I mentioned in a previous post that I've started my first development job. Let me tell you why this is a big deal for me.
I've been into computers for a long time. My father installed my first computer game before I was eight. He didn't install the second, I did. Any games, drivers, patches were all my responsibility to figure out if I wanted to play. Eventually hardware became my concern as I was the expert on it as well in the family. While I've always been decent at what I'd collectively call support services, they were never the payoff. They were just work to get to the functional software experience on the disk (and later on the network).
For some reason, my first high school didn't put college bound students into programming classes. That seemed to be cordoned off for tech school kids. I knew I was interested in programming, but I didn't think I had access. Luckily, I applied to an academic magnet that did give everyone the ability to get into programming. Two years of high school C++ were followed up with four years of bachelor's degree in Computer Science, mostly taught in Java.

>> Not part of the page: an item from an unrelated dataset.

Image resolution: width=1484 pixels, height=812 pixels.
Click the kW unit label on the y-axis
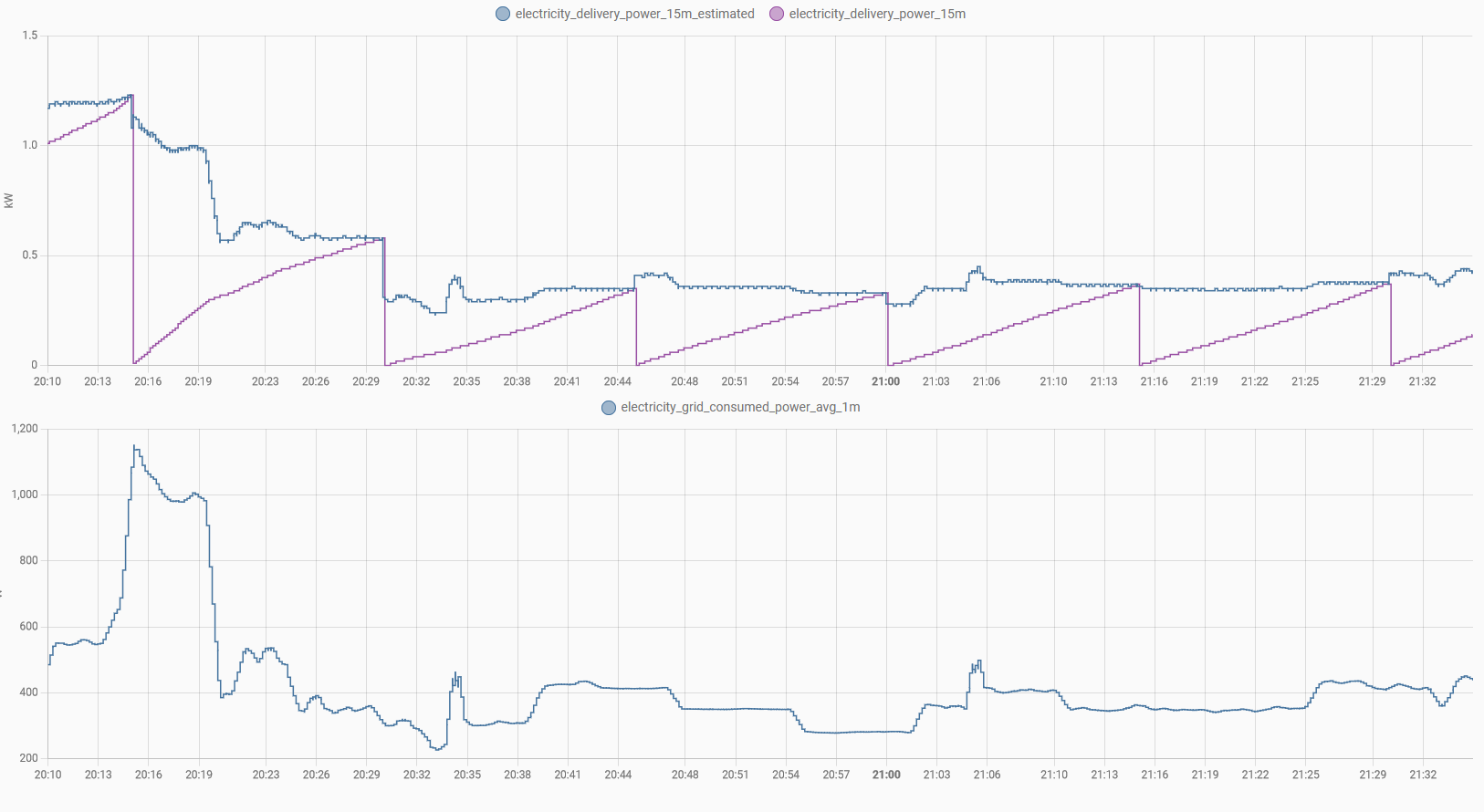click(9, 201)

Throughout high school and college I continued to provide support services to employers, friends, and family. When I graduated college I had a split personality resume, education in programming and experience in support. And I couldn't find a job in either. Instead I found jobs making sandwiches, selling jewelry, and packing boxes. Eventually I found a decent wage providing support services for a library system. I had just gotten married and was eager to provide a reasonable income to my new household.
Little did I know, one of the worst recessions was about to land on the US economy and lock me into that position for three years.